• [Excerpted data]
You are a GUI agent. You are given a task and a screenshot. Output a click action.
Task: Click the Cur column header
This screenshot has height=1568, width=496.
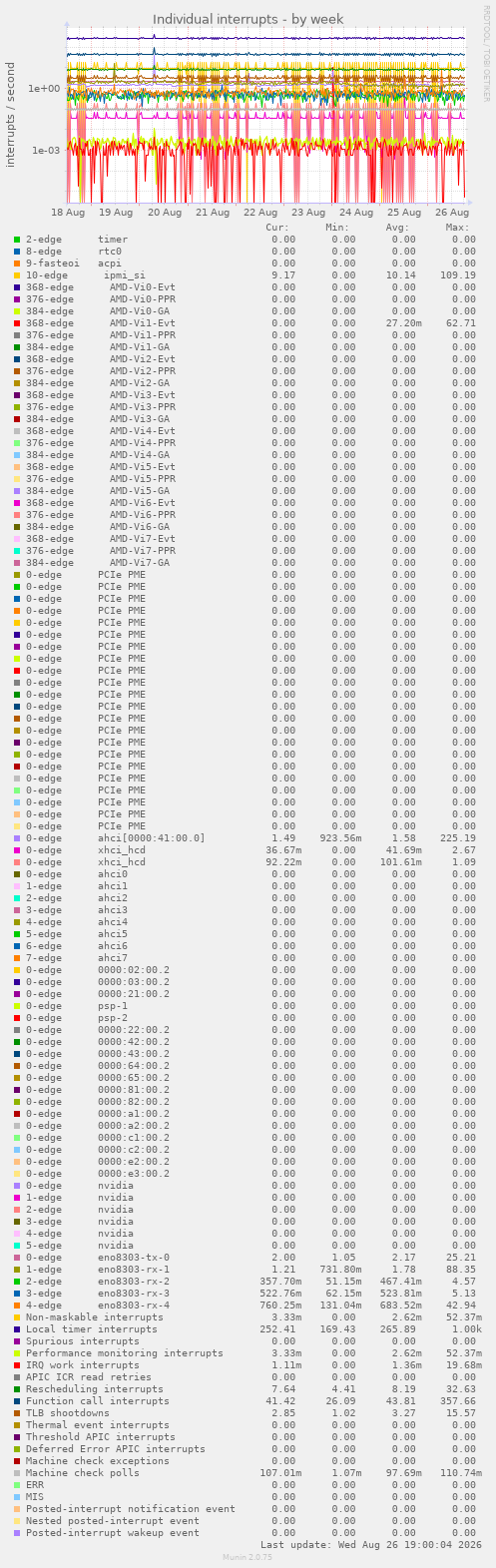click(x=277, y=228)
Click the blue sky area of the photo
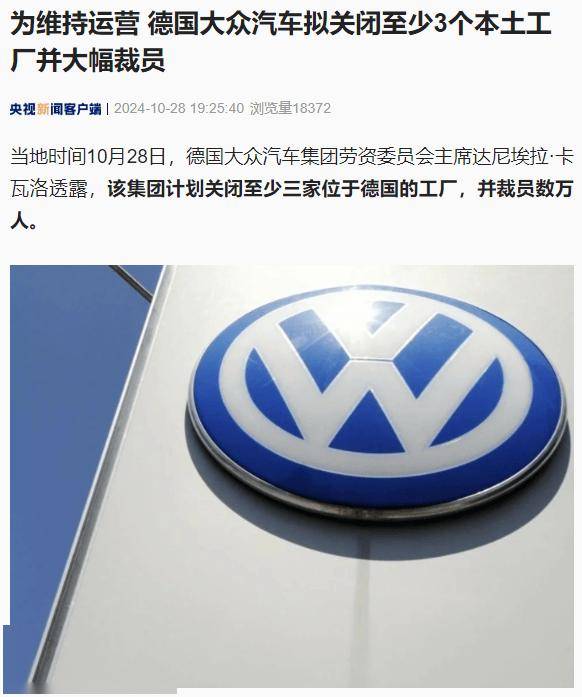 coord(58,400)
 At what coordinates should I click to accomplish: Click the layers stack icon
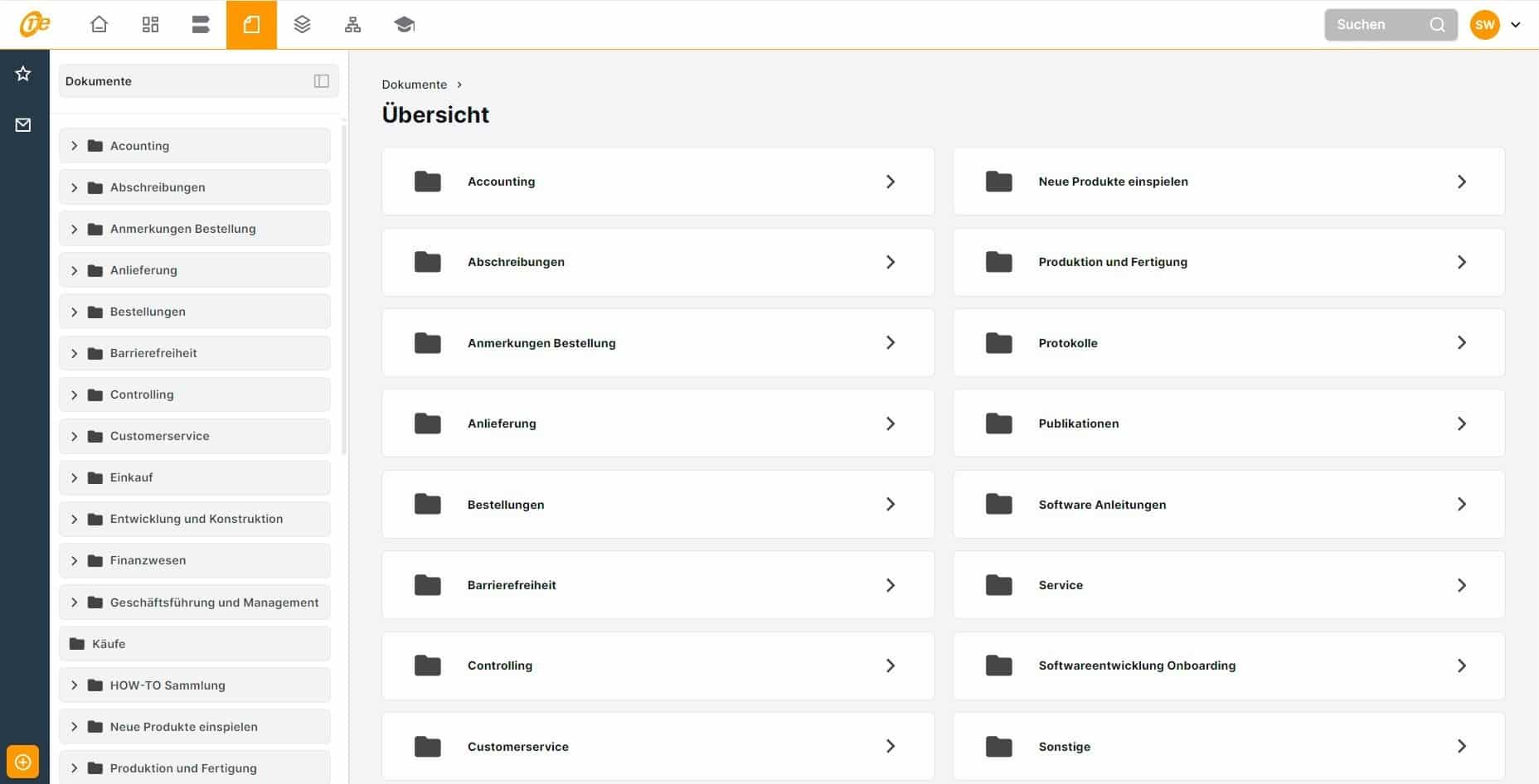coord(302,25)
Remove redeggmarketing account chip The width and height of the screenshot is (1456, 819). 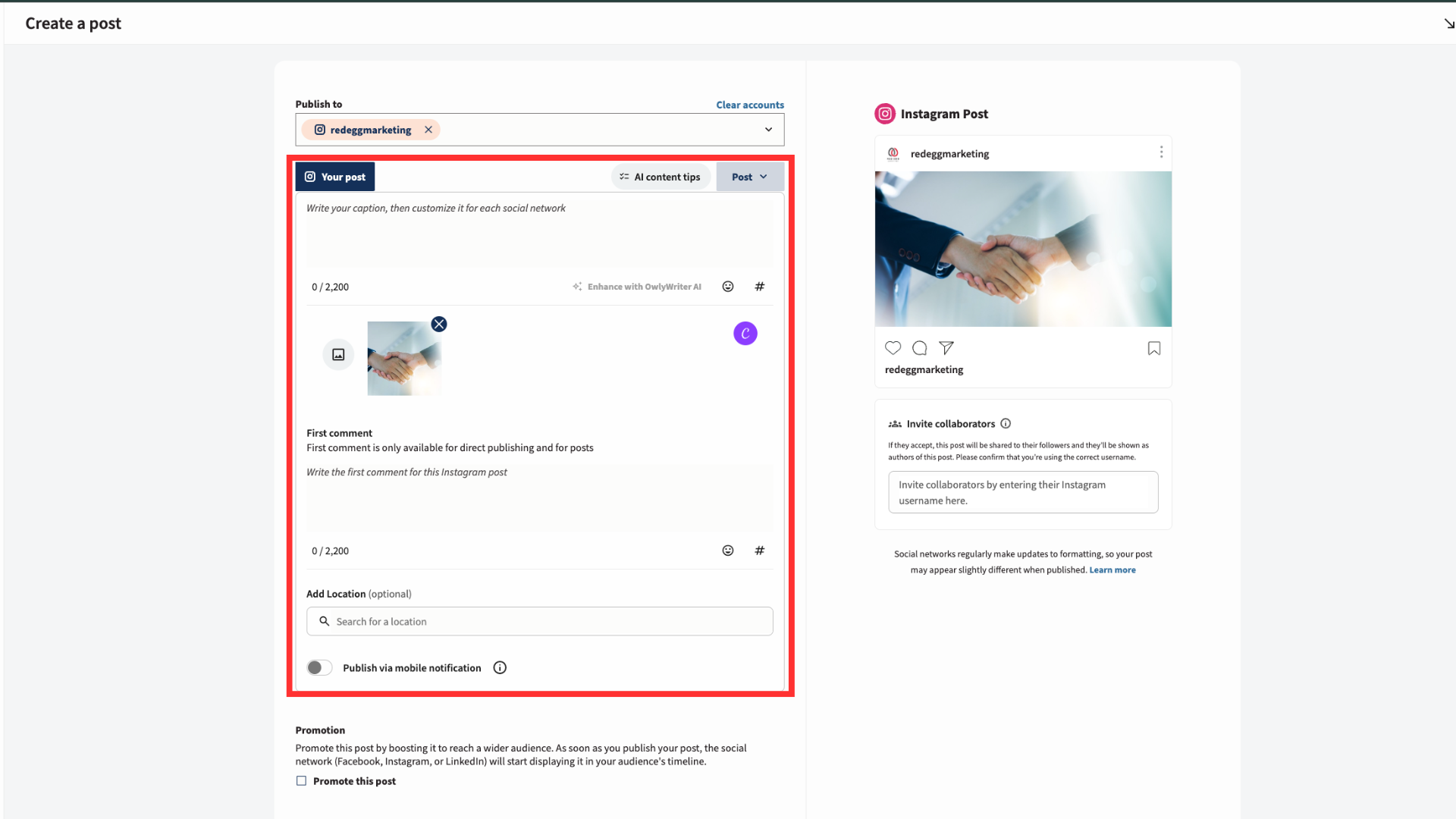tap(428, 130)
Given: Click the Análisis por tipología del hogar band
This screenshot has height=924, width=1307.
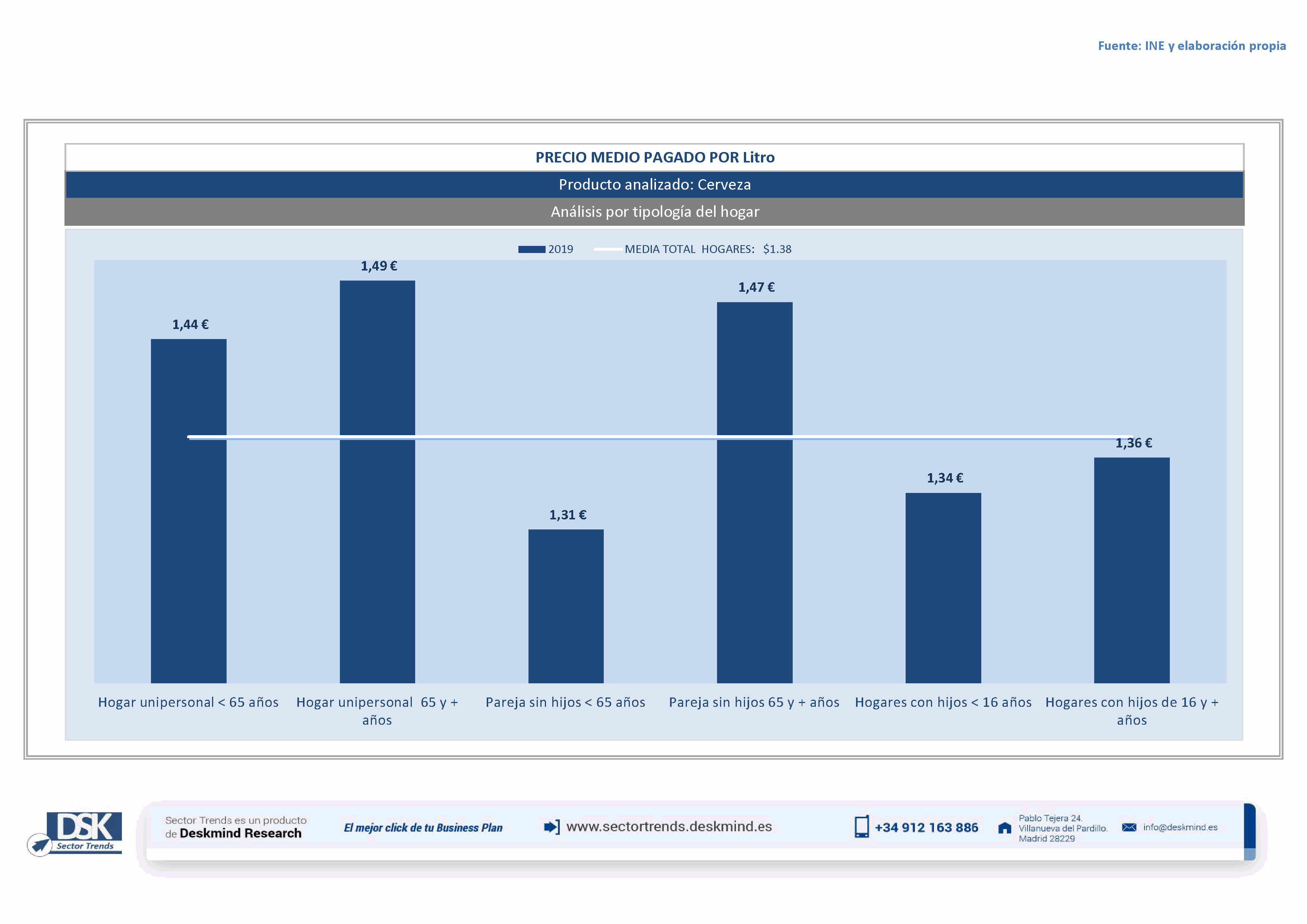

• [Stated goal]
Please rewrite the stretch from the line containing "Given: Click the" through the last line, replacing "band" with "bar" and keeping everything else the same. Leave the pictures out.

• [Complete output]
Given: Click the Análisis por tipología del hogar bar
This screenshot has height=924, width=1307.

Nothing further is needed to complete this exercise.